Friday, October 09, 2009

How Important Are “Safe Havens”? by Matthew Yglesias

The head of the Pakistani Taliban, Beitullah Massoud, has threatened to strike Washington, DC with a terrorist attack. But while everyone takes Massoud’s threat to the stability of the Greater Hindu Kush area seriously, nobody seems to take his threat to do this very seriously. As Spencer Ackerman says “It’s difficult to see how Beitullah Massoud, the leader of the Pakistani Taliban, has the capability to launch attacks against the U.S.”

So that’s the good news. The bad news is that this points to what I think is a serious conceptual flaw in the administration’s thinking—this heavy emphasis on the idea that we need to deny al-Qaeda a “safe haven” in Afghanistan or Pakistan. As Andrew Exum observes, it’s not at all clear that a “safe haven” is necessary to carry out a terrorist attack:

Thus, [European governments] are wary of their Afghanistan operations leading to greater unrest in their own immigrant communities, being as likely to look to the suburbs of Paris and London for terror plots in utero as they are to the Federally Administered Tribal Areas in Pakistan. The foiled 2006 transatlantic aircraft plot, for example, was allegedly plotted almost entirely within the confines of my old neighborhood in East London. And while some terrorists–such as Mohammed Sadiq Khan, who is believed to have masterminded the 7/7 bombings–traveled to Pakistan and trained in militant camps, the common denominator that has emerged from domestic terror threats in places like the United Kingdom is that their staging ground was actually on the internet rather than in a physical “safe haven.”

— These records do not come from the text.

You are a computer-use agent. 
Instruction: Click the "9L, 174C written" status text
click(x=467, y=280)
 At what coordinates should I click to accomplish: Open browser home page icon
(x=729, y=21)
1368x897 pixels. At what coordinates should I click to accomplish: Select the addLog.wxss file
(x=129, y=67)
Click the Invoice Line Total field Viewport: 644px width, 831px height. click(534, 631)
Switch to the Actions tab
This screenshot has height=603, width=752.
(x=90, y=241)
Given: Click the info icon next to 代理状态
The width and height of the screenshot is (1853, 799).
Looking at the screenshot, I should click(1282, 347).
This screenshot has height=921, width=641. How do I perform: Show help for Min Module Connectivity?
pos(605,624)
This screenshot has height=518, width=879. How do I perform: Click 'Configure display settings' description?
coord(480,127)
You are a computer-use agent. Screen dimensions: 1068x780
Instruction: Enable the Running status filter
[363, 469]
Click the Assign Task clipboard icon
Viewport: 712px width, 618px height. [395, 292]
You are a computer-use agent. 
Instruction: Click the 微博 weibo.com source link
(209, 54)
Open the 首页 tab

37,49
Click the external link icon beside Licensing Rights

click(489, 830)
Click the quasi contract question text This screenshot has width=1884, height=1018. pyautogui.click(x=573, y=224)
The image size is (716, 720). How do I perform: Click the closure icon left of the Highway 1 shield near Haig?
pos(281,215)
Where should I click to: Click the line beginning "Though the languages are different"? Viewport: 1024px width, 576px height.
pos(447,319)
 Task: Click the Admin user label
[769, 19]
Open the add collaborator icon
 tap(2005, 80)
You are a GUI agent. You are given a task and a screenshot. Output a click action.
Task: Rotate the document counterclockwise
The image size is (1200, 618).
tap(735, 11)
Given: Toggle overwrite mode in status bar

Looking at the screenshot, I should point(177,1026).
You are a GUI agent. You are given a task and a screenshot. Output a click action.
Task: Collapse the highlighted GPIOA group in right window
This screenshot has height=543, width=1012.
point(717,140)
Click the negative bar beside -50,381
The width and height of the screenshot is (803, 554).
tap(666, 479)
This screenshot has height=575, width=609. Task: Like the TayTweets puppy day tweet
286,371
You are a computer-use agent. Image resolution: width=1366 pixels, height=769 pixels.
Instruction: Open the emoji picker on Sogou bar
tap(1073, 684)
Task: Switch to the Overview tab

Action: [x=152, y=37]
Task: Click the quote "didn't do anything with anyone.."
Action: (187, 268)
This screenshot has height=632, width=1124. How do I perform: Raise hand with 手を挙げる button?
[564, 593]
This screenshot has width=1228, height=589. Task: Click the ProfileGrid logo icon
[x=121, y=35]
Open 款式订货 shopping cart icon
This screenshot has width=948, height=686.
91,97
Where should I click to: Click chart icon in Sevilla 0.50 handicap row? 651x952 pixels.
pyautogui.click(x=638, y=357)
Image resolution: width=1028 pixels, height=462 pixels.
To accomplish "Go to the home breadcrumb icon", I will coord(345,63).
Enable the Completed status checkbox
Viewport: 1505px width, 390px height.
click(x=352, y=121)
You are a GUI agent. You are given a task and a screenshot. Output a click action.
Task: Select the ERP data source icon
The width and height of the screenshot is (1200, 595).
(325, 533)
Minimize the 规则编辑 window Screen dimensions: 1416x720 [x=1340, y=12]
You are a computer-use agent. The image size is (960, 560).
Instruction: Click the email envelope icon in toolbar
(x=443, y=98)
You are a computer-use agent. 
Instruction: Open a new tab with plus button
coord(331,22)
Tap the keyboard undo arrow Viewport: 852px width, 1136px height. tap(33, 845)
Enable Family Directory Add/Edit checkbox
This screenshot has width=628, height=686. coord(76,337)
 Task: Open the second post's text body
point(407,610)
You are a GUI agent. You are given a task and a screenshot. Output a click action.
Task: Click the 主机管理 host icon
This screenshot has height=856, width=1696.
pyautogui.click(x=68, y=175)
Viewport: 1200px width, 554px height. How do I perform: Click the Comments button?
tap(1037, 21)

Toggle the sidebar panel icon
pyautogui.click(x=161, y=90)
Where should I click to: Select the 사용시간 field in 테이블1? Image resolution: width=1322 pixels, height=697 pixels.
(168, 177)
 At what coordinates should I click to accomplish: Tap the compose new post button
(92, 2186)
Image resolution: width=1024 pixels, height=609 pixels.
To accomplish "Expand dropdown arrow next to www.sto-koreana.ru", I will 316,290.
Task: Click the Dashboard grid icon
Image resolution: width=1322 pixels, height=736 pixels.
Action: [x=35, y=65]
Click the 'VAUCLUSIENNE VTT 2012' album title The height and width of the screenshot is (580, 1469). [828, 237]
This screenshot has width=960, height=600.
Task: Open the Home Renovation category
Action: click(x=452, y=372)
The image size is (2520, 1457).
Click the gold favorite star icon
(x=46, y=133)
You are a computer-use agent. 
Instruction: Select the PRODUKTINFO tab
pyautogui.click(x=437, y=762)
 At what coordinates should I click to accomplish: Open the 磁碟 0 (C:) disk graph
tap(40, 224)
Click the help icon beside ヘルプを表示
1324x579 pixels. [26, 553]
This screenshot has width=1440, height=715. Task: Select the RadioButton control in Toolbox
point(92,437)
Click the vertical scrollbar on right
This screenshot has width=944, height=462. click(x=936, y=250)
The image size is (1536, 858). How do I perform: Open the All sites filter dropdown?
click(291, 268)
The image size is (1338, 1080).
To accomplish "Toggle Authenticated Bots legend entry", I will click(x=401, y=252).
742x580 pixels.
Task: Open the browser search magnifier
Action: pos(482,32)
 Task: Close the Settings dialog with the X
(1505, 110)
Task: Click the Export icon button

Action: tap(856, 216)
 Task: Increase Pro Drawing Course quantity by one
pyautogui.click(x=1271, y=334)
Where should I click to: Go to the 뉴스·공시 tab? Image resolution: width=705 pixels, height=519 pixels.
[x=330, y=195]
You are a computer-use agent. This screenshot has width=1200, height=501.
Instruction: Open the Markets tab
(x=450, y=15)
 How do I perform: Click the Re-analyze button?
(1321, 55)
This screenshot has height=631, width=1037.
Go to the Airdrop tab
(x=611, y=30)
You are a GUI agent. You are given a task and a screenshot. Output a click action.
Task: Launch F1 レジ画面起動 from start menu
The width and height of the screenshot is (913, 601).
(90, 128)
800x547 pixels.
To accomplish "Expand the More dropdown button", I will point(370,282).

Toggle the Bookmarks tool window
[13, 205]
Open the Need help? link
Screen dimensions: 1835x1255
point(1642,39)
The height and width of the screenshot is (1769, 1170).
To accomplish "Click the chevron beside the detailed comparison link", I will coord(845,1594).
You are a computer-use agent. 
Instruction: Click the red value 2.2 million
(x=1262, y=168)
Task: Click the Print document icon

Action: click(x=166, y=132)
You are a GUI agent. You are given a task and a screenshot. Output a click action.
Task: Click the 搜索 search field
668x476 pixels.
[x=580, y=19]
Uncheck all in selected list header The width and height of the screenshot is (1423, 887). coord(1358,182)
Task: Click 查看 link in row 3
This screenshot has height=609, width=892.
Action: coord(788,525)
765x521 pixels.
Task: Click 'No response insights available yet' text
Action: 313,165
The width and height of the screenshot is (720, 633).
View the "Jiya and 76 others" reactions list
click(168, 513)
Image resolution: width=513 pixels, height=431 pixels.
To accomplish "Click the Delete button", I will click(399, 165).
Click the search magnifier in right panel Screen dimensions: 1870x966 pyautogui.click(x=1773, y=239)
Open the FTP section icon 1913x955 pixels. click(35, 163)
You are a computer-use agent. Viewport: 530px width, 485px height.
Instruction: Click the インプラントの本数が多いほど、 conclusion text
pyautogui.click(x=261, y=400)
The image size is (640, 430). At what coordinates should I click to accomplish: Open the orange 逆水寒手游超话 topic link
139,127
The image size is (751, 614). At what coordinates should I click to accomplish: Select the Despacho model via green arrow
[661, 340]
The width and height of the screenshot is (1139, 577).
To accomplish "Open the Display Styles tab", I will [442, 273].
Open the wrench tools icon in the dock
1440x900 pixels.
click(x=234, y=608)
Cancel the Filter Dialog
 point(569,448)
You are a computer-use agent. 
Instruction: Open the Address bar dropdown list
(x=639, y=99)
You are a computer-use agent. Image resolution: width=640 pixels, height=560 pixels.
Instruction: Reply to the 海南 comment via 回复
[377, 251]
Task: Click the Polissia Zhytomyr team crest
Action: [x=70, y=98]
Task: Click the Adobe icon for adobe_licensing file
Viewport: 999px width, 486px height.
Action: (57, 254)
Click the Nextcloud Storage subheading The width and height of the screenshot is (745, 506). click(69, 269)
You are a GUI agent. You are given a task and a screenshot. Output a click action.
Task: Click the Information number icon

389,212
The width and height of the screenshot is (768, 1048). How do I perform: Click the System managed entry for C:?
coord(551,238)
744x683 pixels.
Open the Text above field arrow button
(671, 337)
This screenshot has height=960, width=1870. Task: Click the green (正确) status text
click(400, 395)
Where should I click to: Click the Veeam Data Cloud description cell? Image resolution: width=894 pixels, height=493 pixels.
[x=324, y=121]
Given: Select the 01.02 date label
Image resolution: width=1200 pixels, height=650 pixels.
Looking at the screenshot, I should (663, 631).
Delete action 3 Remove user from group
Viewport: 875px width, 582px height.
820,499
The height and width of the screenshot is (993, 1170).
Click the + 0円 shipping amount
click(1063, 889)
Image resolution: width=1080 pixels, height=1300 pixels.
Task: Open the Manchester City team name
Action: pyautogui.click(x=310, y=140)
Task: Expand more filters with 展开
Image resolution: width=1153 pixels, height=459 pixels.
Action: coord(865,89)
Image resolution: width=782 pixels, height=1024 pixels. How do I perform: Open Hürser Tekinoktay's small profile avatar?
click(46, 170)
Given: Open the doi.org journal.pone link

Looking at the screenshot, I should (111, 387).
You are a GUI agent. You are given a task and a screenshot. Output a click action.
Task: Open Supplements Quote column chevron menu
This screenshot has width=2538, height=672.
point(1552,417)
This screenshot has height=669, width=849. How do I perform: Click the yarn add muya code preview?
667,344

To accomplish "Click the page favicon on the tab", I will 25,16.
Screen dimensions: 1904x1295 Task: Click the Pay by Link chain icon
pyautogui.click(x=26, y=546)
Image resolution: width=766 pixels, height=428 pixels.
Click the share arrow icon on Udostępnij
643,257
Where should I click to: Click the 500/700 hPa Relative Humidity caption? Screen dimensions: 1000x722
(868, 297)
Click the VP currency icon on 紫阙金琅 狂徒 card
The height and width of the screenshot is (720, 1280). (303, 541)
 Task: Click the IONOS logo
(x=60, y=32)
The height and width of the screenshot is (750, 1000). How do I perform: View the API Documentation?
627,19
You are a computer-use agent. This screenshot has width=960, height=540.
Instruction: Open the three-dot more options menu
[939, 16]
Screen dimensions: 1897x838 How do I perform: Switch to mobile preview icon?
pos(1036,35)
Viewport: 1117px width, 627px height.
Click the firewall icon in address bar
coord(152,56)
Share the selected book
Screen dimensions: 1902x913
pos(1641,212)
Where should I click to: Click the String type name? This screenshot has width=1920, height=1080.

And as per Spencer’s point, not only is a safe haven not necessary, it’s not sufficient either. A safe haven in the mountains in Central Asia doesn’t let you carry out a terrorist attack in the United States. You need an attacker physically located in the United States, in possession of explosives that are also physically located in the United States, in order to attack the United States. The danger is of a terrorist being here or else in someplace like Western Europe or Canada from which it’s easy to get into the United States. Recall that key action in the 9/11 plot took place not just in Afghanistan, but in Hamburg and the best governance initiative in human history is not going to make Afghanistan as orderly and prosperous as Germany. The attackers went to flight school in America; you can’t learn to pilot a jumbo jet in the mountains. Clearly “al-Qaeda has a safe haven” is worse than “al-Qaeda does not have a safe haven” but orienting our national security policy around the goal of denying safe havens is not going to achieve what we’re looking for. And as Exum explains, it could easily lead to dangerous overreach:

The emphasis on destroying “safe havens” also establishes a tricky rationale for our presence in Afghanistan. Even if we succeed in spreading effective governance to southern Afghanistan and western Pakistan, are we then prepared to go to wherever the transnational terror groups relocate? Are we prepared to clear out the Palestinian refugee camps of Lebanon? Or provide governance to the Horn of Africa? The new Obama plan is a dangerous precedent. If the reason we are staying in Afghanistan is to deny al-Qaeda the use of safe havens, where are we going next?

I think that’s right. You need to be wary of a strategic concept which implies that the security of American citizens requires the United States to achieve effective physical control over 100 percent of the world’s land area. We should be especially wary of it given that effective physical control of U.S. territory didn’t actually stop the 9/11 attackers from traveling throughout the country, learning to fly, hijacking airplanes, etc. Absent al-Qaeda acquisition of a nuclear weapon (and they’re not going to find one in Kandahar), the main way al-Qaeda can threaten the United States is by baiting us into implementing costly and unworkable policy responses and some of the “safe haven” rhetoric seems to be pointing us in that direction.